#### Records provided
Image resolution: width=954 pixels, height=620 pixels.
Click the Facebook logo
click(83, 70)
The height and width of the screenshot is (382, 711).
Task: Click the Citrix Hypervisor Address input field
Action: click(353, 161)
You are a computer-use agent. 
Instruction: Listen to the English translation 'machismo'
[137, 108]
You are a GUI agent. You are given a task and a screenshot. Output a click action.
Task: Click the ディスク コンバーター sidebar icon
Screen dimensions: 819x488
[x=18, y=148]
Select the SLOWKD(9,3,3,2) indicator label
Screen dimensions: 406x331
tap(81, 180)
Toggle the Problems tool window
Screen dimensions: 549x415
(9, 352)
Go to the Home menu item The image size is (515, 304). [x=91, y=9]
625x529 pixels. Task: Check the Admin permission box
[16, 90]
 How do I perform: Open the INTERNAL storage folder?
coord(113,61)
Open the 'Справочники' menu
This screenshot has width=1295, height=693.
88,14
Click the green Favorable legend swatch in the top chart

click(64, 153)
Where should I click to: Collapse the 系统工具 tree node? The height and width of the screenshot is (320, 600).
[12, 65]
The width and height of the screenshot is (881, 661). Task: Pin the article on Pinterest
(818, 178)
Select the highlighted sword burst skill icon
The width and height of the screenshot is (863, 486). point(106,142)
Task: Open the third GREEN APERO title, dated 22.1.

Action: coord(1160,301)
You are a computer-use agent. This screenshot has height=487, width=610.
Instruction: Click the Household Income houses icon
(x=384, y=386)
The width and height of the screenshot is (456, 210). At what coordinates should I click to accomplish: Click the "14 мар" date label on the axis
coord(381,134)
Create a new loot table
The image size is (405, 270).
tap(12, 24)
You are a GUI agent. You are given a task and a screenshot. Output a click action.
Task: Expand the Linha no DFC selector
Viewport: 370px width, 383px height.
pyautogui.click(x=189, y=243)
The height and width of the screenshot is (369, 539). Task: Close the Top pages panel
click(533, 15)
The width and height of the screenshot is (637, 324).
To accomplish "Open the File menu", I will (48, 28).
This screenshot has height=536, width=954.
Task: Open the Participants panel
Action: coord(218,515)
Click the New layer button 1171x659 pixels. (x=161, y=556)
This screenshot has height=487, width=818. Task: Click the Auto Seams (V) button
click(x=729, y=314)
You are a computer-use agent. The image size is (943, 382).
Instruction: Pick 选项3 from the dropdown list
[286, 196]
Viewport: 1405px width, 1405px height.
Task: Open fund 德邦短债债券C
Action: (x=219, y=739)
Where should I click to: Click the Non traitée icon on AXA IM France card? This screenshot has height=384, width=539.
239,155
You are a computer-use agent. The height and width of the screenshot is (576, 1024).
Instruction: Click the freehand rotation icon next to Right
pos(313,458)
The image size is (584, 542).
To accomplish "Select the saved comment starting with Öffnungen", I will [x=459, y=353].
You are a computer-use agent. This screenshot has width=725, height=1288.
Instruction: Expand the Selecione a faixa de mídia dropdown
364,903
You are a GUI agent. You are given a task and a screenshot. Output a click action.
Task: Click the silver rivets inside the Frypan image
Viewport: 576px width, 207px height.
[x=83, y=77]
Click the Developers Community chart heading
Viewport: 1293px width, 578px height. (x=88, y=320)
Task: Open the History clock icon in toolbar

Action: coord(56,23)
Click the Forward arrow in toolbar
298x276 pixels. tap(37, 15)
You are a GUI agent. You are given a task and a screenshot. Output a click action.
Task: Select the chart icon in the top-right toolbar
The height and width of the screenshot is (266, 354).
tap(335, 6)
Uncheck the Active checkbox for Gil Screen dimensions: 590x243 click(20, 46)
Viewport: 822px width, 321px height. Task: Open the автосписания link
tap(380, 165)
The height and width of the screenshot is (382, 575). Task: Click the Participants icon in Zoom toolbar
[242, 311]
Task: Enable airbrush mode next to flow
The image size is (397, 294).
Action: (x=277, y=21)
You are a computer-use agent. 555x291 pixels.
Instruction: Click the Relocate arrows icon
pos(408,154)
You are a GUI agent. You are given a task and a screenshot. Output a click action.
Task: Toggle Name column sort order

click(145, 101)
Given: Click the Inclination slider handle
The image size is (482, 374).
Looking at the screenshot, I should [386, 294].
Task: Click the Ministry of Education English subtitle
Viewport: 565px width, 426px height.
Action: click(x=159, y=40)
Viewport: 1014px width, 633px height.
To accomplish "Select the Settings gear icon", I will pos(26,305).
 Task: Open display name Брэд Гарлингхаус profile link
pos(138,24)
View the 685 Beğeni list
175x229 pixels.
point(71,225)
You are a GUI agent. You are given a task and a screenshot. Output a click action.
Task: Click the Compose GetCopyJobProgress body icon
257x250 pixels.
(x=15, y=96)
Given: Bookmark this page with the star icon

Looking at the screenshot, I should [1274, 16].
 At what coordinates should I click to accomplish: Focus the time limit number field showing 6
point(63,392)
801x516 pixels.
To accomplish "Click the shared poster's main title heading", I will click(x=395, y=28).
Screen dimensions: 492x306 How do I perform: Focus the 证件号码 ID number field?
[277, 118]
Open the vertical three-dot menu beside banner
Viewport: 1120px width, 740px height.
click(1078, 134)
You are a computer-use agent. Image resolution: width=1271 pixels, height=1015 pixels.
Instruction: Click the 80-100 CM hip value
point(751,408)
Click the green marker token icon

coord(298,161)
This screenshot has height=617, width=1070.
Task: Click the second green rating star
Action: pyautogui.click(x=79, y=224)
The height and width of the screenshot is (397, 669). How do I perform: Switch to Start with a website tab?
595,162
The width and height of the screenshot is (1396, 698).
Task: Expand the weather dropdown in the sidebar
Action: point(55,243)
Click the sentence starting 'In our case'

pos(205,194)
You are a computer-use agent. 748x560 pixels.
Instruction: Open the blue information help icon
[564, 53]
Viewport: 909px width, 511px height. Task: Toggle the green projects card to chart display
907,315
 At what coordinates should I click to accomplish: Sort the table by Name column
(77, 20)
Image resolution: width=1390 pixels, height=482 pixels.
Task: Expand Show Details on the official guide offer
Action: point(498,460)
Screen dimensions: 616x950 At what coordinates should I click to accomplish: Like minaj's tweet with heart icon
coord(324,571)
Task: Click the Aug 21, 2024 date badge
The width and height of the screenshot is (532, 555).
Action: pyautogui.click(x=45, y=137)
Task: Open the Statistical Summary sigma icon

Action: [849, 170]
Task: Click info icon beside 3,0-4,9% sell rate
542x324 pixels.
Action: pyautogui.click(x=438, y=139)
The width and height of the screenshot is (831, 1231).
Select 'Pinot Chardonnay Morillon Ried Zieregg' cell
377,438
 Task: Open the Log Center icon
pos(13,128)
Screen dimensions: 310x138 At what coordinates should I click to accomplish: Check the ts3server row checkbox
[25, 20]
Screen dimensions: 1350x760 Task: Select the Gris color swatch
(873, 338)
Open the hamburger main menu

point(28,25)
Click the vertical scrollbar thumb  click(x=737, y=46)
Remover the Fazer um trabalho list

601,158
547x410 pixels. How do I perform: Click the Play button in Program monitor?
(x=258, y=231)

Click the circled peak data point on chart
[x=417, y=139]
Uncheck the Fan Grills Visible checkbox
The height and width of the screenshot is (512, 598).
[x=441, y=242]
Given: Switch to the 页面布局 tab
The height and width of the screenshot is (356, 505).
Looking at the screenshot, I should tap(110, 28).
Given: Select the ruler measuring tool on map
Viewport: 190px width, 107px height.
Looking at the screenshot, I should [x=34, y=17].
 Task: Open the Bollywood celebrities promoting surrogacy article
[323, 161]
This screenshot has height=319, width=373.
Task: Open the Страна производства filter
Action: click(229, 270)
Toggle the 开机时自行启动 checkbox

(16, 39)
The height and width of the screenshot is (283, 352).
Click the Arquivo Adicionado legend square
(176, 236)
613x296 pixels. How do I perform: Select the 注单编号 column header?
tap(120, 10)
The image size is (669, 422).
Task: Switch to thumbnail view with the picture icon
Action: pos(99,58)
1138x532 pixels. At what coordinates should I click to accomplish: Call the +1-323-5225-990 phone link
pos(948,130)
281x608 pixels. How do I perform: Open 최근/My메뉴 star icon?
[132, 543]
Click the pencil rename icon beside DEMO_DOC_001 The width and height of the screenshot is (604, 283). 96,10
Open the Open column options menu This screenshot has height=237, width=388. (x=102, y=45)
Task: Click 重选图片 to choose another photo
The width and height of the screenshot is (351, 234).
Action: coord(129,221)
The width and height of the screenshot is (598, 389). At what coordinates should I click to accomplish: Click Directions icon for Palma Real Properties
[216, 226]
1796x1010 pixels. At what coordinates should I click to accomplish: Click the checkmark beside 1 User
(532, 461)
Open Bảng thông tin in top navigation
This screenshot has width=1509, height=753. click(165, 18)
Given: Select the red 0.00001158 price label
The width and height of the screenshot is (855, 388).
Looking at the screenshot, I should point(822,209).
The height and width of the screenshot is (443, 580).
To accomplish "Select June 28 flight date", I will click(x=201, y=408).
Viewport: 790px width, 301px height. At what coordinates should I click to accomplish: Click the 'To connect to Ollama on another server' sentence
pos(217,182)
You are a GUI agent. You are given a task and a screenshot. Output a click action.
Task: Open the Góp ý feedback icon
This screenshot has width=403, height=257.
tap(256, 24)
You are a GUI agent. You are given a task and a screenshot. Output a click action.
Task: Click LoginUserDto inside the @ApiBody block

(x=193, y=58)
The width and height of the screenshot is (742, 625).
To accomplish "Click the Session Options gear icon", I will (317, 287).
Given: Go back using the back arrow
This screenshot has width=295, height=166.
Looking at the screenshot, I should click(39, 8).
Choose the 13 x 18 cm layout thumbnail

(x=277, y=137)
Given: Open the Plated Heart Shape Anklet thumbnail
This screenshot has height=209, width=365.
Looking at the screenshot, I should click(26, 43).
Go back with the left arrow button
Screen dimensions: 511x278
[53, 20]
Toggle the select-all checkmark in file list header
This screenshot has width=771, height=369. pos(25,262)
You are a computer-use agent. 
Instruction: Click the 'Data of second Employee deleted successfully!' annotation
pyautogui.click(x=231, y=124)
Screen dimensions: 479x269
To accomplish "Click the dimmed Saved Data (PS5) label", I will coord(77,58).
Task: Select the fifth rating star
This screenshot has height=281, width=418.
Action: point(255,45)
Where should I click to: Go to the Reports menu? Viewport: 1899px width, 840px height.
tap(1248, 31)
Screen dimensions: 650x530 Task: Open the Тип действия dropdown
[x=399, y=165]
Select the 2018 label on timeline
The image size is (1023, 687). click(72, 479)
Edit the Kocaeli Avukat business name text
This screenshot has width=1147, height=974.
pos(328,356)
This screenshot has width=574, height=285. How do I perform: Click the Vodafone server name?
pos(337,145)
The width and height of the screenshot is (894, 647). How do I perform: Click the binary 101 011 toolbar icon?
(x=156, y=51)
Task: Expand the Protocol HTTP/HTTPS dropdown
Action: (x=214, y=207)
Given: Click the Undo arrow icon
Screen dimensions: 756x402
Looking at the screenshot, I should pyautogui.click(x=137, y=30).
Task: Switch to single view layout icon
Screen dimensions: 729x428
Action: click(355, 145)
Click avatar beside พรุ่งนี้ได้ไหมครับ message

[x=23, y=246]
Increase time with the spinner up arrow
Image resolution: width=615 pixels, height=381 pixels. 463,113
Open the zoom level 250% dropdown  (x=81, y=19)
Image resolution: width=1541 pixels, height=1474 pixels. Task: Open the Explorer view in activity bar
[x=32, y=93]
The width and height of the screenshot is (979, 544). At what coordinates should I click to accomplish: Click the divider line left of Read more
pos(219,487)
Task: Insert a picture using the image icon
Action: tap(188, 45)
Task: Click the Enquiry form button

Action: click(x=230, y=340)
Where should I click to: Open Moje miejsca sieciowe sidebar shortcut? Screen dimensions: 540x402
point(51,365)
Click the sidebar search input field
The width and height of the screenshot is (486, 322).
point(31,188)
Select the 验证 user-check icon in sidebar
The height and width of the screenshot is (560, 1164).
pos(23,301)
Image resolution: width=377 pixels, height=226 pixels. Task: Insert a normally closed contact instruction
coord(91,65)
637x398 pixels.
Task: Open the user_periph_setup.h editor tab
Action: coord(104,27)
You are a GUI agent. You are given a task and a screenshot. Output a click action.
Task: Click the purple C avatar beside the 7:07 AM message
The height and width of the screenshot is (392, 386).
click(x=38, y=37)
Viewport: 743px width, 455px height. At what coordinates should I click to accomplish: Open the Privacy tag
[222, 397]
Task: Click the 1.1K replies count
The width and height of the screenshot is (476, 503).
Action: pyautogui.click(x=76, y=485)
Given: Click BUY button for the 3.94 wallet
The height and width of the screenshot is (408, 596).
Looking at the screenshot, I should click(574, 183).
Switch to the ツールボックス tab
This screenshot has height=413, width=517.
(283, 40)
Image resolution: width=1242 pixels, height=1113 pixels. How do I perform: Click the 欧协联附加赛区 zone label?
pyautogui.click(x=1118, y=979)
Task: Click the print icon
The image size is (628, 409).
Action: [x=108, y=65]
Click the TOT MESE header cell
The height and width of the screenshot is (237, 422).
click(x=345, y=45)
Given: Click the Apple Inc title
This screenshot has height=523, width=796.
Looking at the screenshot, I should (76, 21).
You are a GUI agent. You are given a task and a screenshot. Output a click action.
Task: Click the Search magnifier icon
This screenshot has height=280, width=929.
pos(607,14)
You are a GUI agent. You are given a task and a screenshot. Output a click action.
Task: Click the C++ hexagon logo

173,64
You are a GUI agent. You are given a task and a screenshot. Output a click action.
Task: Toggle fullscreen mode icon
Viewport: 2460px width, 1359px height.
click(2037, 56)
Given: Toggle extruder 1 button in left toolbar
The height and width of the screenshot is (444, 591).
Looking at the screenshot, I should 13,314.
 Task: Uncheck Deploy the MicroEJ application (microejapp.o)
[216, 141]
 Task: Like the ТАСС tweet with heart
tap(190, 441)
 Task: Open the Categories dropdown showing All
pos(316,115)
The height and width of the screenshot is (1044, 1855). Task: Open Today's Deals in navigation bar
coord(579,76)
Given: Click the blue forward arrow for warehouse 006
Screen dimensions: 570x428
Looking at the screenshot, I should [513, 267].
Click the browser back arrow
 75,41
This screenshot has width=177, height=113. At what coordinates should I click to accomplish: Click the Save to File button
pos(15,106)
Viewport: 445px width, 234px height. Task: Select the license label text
########
**Task to carry out:**
Each line with the string "mode" counts once; report how many such lines the material has, as a bare number.

**Response area:**
2